Nesse cenário, o modelo de latifúndios que favorecem a produção de soja na
América do Sul, impactam diretamente nas formas e usos atuais da terra. Essa
política entra em conflito direto com os interesses dos povos originários que, em sua
maioria, pretendem uma produção agrícola mais diversificada e técnicas menos
agressivas ao meio ambiente. Portanto, é necessário considerar o tamanho das
propriedades quando se pensa a distribuição desigual das terras no continente.

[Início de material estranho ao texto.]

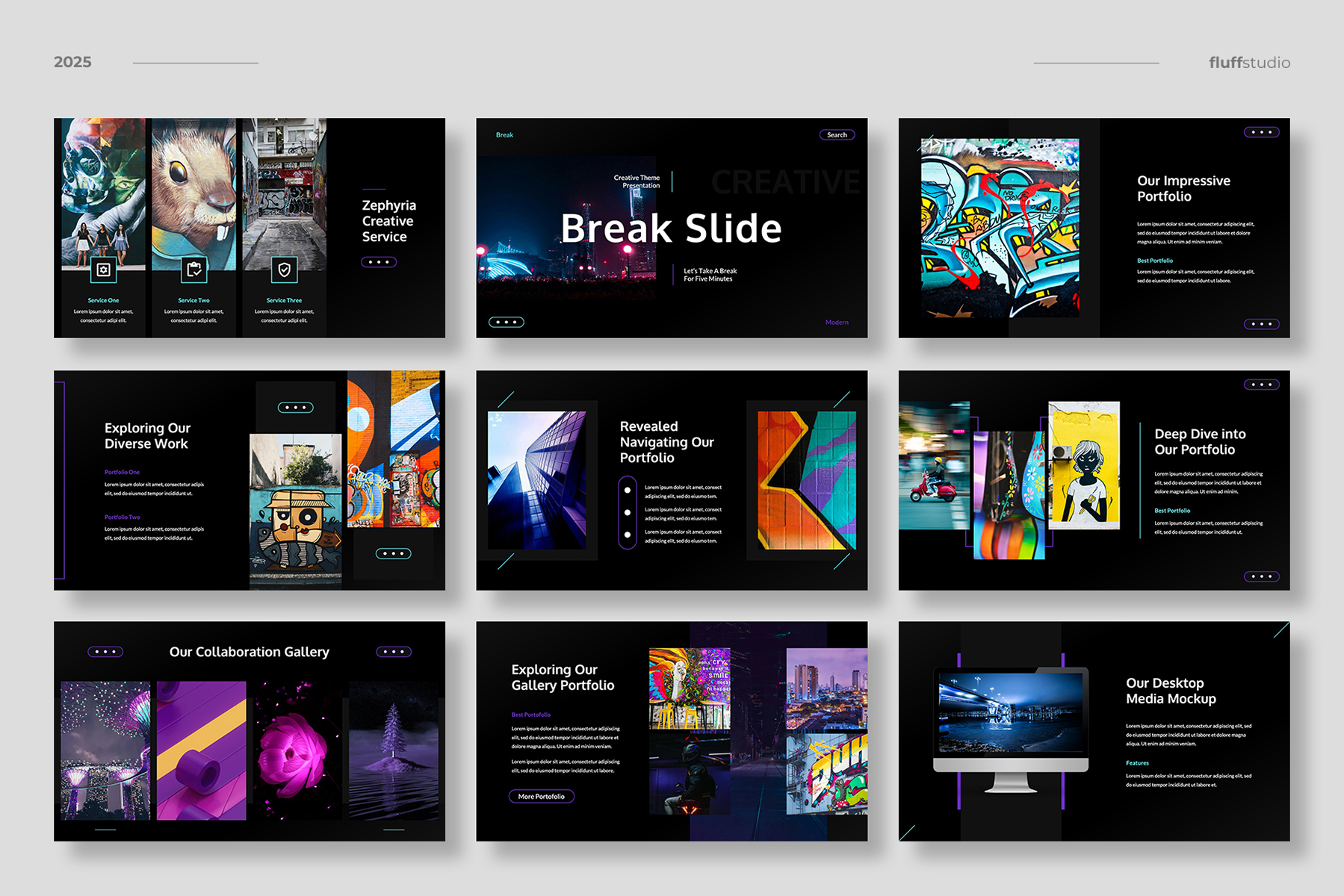
Task: Click three-dot pill left of Our Collaboration Gallery
Action: tap(105, 652)
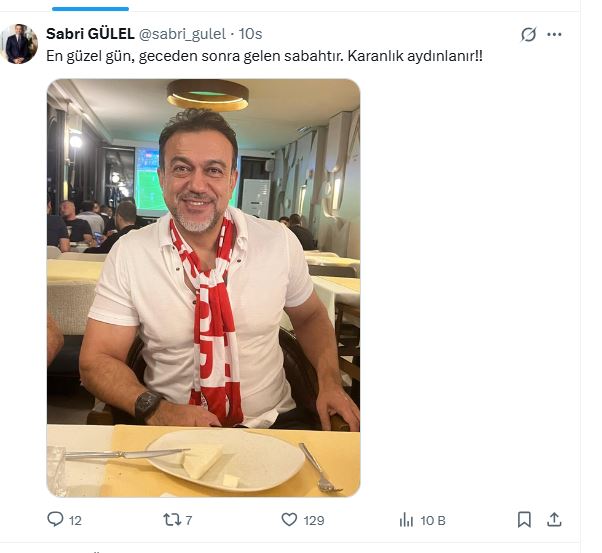Click the 10s timestamp
This screenshot has height=553, width=602.
click(251, 34)
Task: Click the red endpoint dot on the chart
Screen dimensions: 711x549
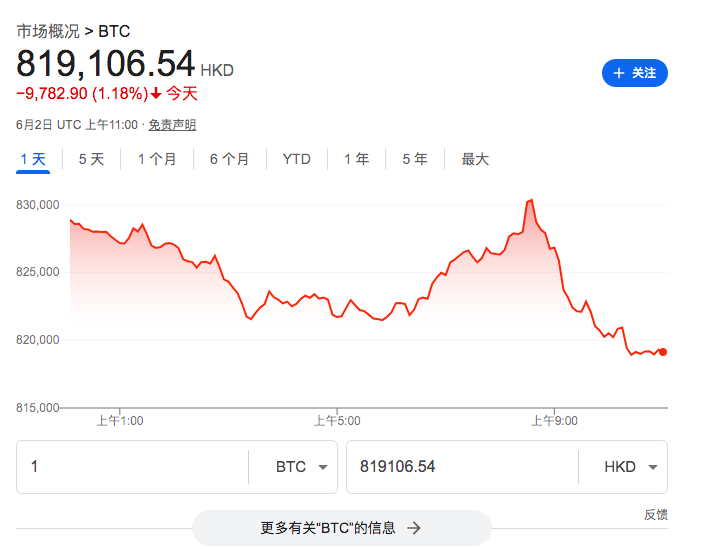Action: (x=663, y=352)
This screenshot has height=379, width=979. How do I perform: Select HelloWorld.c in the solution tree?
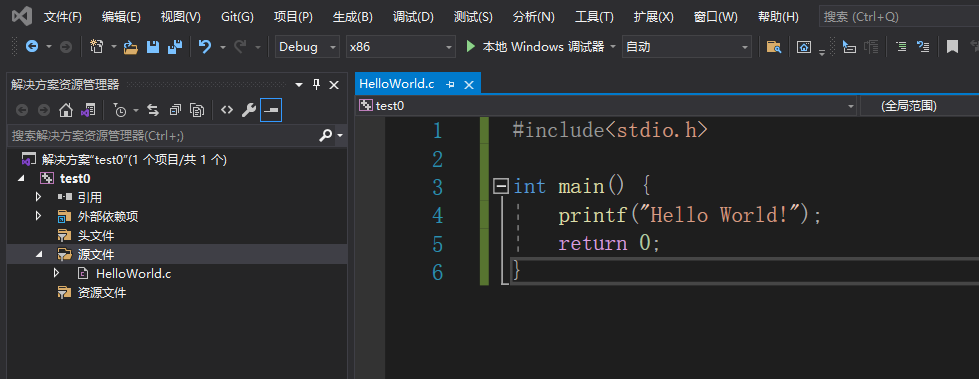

Outro aspecto a considerar é que os grandes latifúndios passam por um
fenômeno de diminuição oficial de seu tamanho pois, embora os proprietários
permaneçam tendo em sua posse gigantescas unidades agrícolas, o arrendamento
de suas terras permite que essas sejam classificadas como medianas ou até
mesmo pequenas propriedades e isso possibilita que esses proprietários tenham
acesso a subsídios e benefícios estatais. Esse fenômeno produz o aumento do
número de propriedades medianas baseadas na organização familiar. Em alguns
casos, essas famílias arrendam estas terras para camponeses mais pobres e vão
residir em zonas urbanas, se mantendo com os lucros das produções voltadas para
exportação.
Além da presença das propriedades medianas e dos grandes latifúndios,
persiste o processo de estrangeirização das terras sul-americanas com a entrada de
investimentos externos que são incentivados a décadas no continente. Diante dessa
preocupante desigualdade agrária na América, além da financeirização dos
mercados globais e da atual crise alimentar denunciada pela FAO, se impõe a
necessidade de redesenhar a produção, comercialização e distribuição de alimentos
no mundo. A volatilidade dos preços commodities nos mercados mundiais favorece
a produção de produtos primários-exportadores nos países do Sul Global em
detrimento de manufaturados e produtos de alta tecnologia, gerando assim uma
dependência das economias sul-americanas em relação a comercialização de
produtos agrários.
Outra questão que se impõe é a necessidade de preservação do meio
ambiente, isso implica diretamente na redistribuição da terra em um modelo de
produção menos agressivo à natureza, como a agricultura familiar e
consequentemente na democratização do uso da terra. Assim, as políticas
comerciais e agrárias dos Estados Nacionais que impactaram a expansão fundiária
no continente, devem alterar o modelo de desenvolvimento rural predominantee
buscar uma equidade na atual distribuição e acesso à terra. O objetivo final deve ser
a soberania alimentar que, para além da disponibilidade da terra em si, procura a
diversificação da sua produção e do acesso aos meios tecnológicos para cultivá-la.